In the records, take everything from the line containing "702x1568 pixels." down to the line containing "coord(779,62)" and write it out again with "paint brush" substituted for "paint roller". Leave every other part of those lines unchanged.

===== Stored records =====

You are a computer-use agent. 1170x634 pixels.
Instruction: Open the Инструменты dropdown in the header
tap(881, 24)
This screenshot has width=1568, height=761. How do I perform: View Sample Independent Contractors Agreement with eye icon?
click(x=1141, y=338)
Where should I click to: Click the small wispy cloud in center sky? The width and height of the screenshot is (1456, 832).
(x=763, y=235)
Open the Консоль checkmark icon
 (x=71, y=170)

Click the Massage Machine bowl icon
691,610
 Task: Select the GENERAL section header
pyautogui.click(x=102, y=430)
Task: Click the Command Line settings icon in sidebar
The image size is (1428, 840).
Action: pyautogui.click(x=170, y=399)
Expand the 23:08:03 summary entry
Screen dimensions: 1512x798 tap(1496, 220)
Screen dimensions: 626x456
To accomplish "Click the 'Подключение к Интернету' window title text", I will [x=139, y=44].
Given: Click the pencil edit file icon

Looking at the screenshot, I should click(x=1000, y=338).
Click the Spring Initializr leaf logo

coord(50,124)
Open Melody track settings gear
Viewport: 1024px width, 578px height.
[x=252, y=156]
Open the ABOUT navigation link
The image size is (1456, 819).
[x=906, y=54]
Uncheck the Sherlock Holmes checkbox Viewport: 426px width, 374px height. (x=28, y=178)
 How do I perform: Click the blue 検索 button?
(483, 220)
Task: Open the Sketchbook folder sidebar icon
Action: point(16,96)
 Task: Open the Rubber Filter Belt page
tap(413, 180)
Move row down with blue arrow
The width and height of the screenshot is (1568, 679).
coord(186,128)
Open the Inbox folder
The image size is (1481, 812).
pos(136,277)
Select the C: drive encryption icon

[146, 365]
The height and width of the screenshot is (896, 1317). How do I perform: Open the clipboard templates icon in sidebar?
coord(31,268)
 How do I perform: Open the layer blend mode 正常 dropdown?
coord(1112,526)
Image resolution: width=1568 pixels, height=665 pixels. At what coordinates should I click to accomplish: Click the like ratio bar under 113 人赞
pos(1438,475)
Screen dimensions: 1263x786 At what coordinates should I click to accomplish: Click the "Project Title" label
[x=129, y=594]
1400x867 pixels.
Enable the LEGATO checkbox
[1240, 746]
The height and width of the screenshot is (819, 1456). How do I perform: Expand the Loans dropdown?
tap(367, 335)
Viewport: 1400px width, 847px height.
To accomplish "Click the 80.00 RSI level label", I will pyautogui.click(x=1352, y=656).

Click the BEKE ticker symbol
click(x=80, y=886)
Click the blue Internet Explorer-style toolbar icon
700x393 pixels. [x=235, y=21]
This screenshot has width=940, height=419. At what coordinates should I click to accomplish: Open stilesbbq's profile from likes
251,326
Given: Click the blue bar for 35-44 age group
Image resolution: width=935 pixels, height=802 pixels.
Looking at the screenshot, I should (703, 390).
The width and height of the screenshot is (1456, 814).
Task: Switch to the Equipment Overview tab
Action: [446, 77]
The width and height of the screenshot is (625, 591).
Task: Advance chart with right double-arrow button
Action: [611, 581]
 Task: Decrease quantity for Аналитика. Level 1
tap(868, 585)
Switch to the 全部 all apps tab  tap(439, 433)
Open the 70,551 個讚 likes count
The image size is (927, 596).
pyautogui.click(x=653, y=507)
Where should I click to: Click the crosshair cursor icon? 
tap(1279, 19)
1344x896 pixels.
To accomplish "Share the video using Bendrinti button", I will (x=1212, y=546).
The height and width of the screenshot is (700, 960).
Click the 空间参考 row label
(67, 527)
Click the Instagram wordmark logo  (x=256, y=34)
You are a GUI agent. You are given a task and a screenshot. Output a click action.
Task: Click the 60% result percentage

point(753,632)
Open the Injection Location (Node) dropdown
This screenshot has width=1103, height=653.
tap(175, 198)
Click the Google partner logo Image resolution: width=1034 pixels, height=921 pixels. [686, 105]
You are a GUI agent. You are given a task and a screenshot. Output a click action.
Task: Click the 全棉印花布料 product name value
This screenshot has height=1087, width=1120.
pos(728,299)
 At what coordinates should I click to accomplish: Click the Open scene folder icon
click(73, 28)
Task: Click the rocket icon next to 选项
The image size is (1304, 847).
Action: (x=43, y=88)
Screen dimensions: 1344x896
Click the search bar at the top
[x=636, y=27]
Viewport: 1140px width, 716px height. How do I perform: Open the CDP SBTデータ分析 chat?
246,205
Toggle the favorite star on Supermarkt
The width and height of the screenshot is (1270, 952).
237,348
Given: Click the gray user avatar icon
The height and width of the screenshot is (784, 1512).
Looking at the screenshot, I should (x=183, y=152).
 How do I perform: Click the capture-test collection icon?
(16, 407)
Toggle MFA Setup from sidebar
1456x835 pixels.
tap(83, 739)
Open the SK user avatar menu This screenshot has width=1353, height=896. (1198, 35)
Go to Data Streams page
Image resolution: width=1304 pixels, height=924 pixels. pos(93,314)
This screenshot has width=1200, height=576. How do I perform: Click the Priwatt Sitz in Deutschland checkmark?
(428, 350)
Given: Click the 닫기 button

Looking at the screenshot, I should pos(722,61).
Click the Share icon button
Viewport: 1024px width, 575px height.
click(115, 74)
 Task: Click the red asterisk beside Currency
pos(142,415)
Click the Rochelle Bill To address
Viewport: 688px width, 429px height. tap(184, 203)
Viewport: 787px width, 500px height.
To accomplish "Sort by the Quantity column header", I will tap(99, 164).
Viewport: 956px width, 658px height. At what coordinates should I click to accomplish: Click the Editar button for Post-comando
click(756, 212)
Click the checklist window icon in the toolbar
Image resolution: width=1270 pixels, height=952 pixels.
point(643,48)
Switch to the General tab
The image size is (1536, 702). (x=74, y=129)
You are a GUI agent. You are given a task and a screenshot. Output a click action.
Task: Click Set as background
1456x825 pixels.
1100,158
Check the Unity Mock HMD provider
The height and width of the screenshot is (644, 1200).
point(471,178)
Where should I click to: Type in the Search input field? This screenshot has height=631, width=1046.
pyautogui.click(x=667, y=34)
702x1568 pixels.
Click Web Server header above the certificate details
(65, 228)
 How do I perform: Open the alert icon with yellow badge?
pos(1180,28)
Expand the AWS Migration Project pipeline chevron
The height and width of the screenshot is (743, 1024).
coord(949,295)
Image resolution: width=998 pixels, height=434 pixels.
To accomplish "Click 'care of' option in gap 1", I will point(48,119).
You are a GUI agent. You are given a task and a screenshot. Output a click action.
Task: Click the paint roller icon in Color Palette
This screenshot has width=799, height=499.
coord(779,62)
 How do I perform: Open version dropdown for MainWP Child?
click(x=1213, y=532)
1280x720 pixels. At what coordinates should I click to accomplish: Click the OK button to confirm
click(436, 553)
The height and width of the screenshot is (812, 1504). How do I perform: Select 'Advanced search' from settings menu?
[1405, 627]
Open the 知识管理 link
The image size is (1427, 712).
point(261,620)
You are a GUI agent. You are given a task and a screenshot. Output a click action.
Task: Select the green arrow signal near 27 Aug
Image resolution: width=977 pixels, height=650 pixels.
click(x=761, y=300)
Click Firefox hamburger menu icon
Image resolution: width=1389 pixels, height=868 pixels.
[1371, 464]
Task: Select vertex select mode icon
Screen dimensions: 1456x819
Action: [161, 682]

=====

◆ Written response:
702x1568 pixels.
Click Web Server header above the certificate details
(65, 228)
 How do I perform: Open the alert icon with yellow badge?
pos(1180,28)
Expand the AWS Migration Project pipeline chevron
The height and width of the screenshot is (743, 1024).
coord(949,295)
Image resolution: width=998 pixels, height=434 pixels.
To accomplish "Click 'care of' option in gap 1", I will point(48,119).
You are a GUI agent. You are given a task and a screenshot. Output a click action.
Task: Click the paint brush icon in Color Palette
This screenshot has width=799, height=499.
coord(779,62)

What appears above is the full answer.